Chemoattraction of leukocytes into the sites of injury. Activated fibroblasts and macrophages produce more growth factors and cytokines along with prostaglandins, leukotrienes, interleukins, and TNF-α. These mediators stimulate endothelial cells to produce and/or activate cell surface adhesion molecules that capture the leukocytes. Simultaneously, chemokines produced locally chemoattract these leukocytes, generating the inflammatory phase of healing. TNF-α, tumor necrosis factor-α.

Figure 7.

Early inflammatory phase of healing. Neutrophils are the first leukocytes to arrive at the sites of injury, where they eliminate infection and produce chemokines such as CCL2, which attracts monocytes from the blood into the tissue. These monocytes differentiate into macrophages that, in turn, secrete a plethora of cytokines and growth factors that are important in the development of the granulations tissue and, eventually, in attracting lymphocytes.

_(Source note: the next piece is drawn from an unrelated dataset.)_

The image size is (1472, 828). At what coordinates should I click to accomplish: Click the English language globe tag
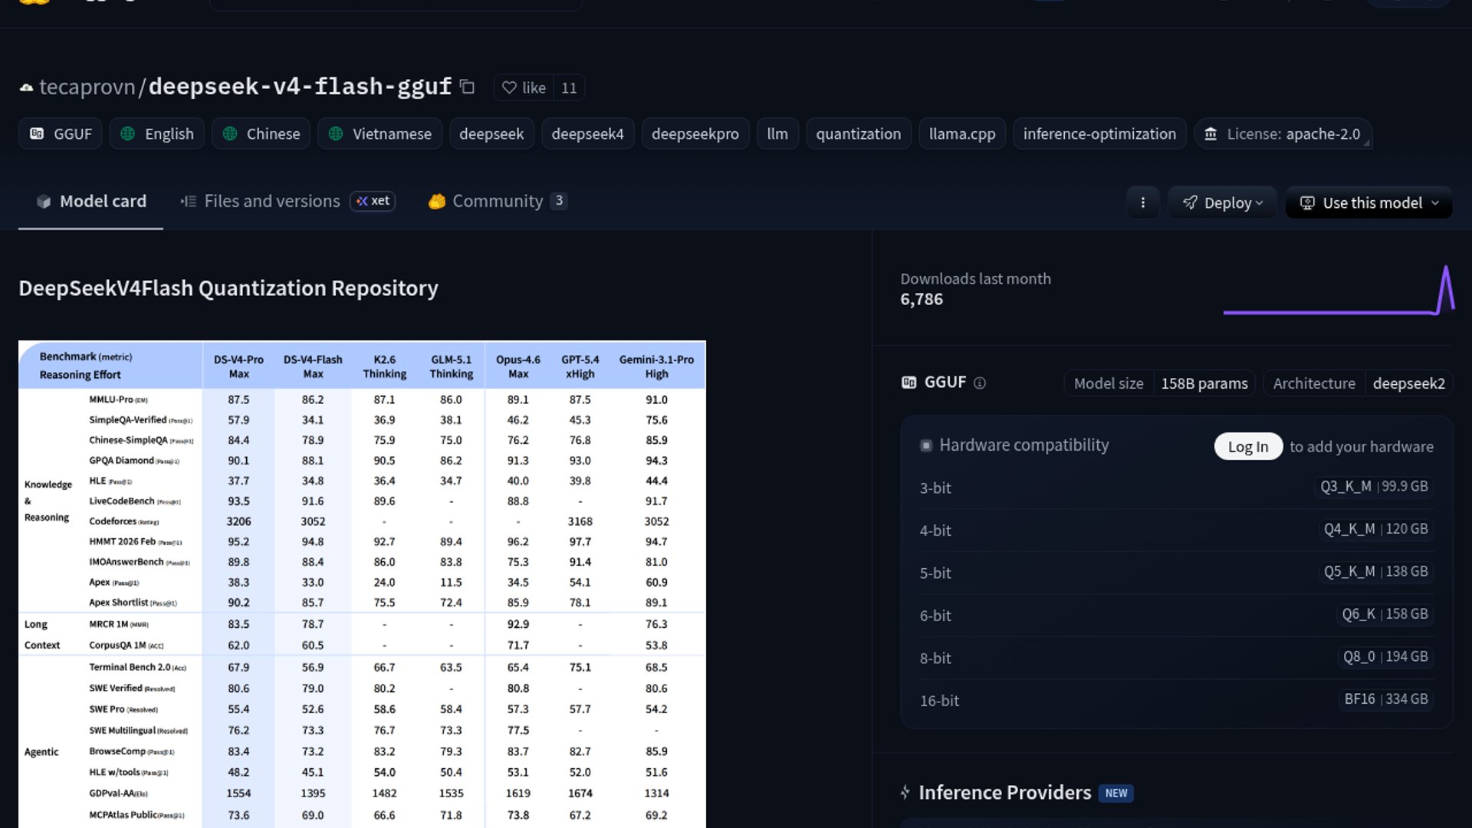157,134
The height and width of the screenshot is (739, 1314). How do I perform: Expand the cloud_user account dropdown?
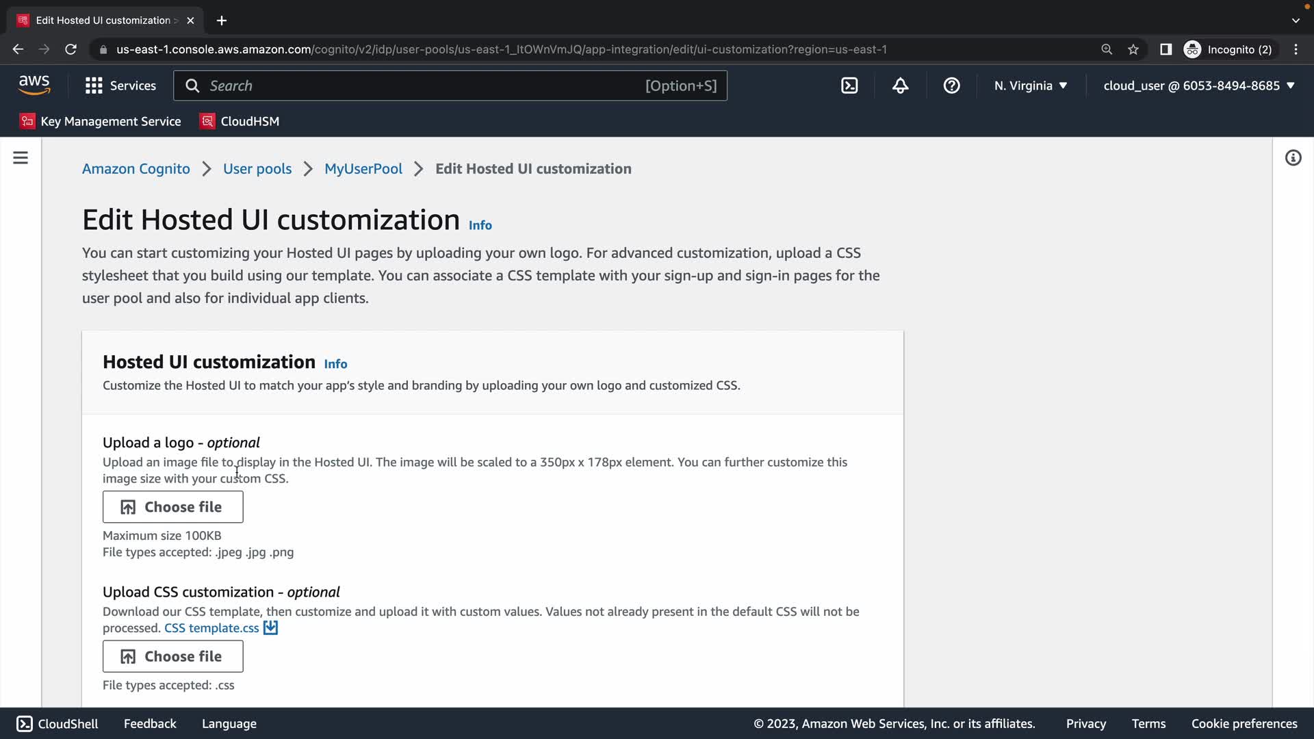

Shortly after that, the final phase of healing, remodeling, ensues.

Figure 8.

Chemokines and their roles in the various phases of wound healing. During clot formation, a series of events that lead to the inflammatory phase of wound healing occurs. Platelet granules release a number of molecular mediators, among them the chemokine CXCL4, which is antiangiogenic and ensures that blood vessels do not develop prematurely. CXCL1 and 8 are also produced shortly after wounding and chemoattract neutrophils, which rid the wound of bacteria and foreign materials. Neutrophils, in turn, produce CCL2, a potent chemoattractant of monocyte/macrophages. These leukocytes clean up the debris and dead neutrophils, and, along with other cells in the wound (e.g., fibroblasts), produce a plethora of growth factors and cytokines, among which are the chemokines CXCL1, 5, 6, 7, and 8, and CCL2, 3, 4, and 5. CCL2 will continue to attract more macrophages until fibrinogen in the wound disappears, at which time macrophage arrival stops. At this time in the progression of the healing process, CXCL8, along with vascular endothelial growth factor, stimulates angiogenesis. CCL3, 4, and 5 are instrumental in bringing in lymphocytes that are the last major type of leukocytes present in the wound tissue. CXCL9, 10, and 11 are produced somewhat later during healing and are known to be anti-inflammatory and antiangiogenic or angiostatic. These chemokines are present in the right place at the right time to ensure that angiogenesis is terminated and inflammation is resolved.